OPINION:
Hillary Clinton just can’t get it through her head that the reason she lost the White House in 2016 was that she didn’t offer what voters wanted.
Once again, she’s floundering for reasons. Once again, she’s talking up the woman angle.
And once again, she’s pointing fingers away from her own body and toward other sources.
“I’m a, by nature, a reserved person,” Clinton said, in an interview with The Washington Post, as noted by The Daily Caller. “I knew that I was ready to do the job. I felt I was qualified, that my experience really gave me the tools that were needed for our country at this point in our history, but I confess I’m not as sure that I conveyed that as strongly as I wish I had.”
Right.
Clinton’s problem was that she didn’t communicate well enough with voters — not that her message didn’t resonate or, and this is more to truth, that she didn’t really have any message worth communicating in the first place.
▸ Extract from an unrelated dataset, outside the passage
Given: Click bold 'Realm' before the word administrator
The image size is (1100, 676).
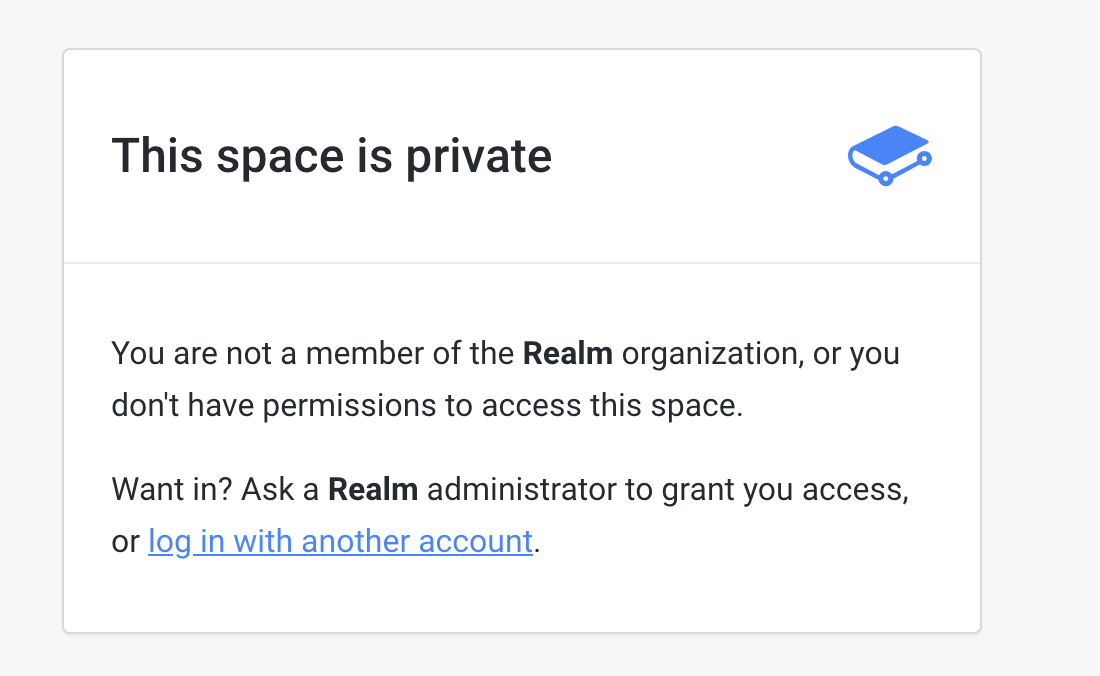Looking at the screenshot, I should [373, 490].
Remember Clinton’s main campaign message?
It went like this: “I’m not Donald Trump,” and that was followed quickly by the “Trump’s supporters are deplorables” line. That was it. In a nutshell.
Honestly, Clinton should’ve purged her presidential fail from her system by now. After all, it’s been a year — it’s been a year filled with interview after interview, followed by her book, “What Happened,” all explaining how the loss was everybody’s fault but her own.
The finger-pointing continues though.
“When I am in a job,” she went on, to The Post, “people like me. I left the State Department with a 69 percent approval rating. … I was reelected resoundingly as senator from New York. I had the experience of being in service to others that corresponded with people and accepting and approving of that, but as a woman, when you come out and say, OK, now I want to serve, all kinds of complex gender-linked attitudes start to generate.”
Again with the woman thing — the now-worn and wearied Clinton tag excuse for losing the election: I’m a woman. I’m the victim of misogyny.
Insert head bang here.
Clinton, take a memo — and please hurry. Voters went with Trump because they were sick of the establishment. And if anyone says establishment, it’s a Clinton.